Data shown:

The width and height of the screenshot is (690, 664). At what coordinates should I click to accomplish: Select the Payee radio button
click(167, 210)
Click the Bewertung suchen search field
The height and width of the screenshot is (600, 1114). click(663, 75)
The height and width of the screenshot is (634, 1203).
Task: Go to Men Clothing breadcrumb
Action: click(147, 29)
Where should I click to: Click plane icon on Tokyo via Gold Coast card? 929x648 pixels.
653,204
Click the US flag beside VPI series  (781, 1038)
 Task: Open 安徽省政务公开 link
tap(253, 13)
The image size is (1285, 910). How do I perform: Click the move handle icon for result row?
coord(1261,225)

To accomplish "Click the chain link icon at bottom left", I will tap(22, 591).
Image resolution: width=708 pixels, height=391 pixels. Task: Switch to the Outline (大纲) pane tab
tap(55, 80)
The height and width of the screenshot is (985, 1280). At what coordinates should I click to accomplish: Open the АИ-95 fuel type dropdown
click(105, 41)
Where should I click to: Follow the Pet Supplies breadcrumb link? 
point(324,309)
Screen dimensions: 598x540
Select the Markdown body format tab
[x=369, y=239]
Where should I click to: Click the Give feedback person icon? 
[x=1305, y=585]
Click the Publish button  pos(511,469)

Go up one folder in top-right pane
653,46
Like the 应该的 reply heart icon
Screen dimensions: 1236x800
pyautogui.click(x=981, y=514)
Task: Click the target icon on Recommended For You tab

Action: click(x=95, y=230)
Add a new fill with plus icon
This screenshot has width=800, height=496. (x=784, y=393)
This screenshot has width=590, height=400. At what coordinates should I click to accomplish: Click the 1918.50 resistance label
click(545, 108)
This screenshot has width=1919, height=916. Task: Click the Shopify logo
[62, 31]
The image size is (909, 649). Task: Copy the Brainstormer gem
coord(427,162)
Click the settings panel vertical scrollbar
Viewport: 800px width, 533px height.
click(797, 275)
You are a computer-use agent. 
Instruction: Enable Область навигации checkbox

What you have to do: Every line from the one containing "Go up one folder in top-right pane" through the last line of the entries should be output exactly; nothing else belongs in the reply.

Worked solution:
Go up one folder in top-right pane
653,46
Like the 应该的 reply heart icon
Screen dimensions: 1236x800
pyautogui.click(x=981, y=514)
Task: Click the target icon on Recommended For You tab

Action: click(x=95, y=230)
Add a new fill with plus icon
This screenshot has width=800, height=496. (x=784, y=393)
This screenshot has width=590, height=400. At what coordinates should I click to accomplish: Click the 1918.50 resistance label
click(545, 108)
This screenshot has width=1919, height=916. Task: Click the Shopify logo
[62, 31]
The image size is (909, 649). Task: Copy the Brainstormer gem
coord(427,162)
Click the settings panel vertical scrollbar
Viewport: 800px width, 533px height.
click(797, 275)
You are a computer-use agent. 
Instruction: Enable Область навигации checkbox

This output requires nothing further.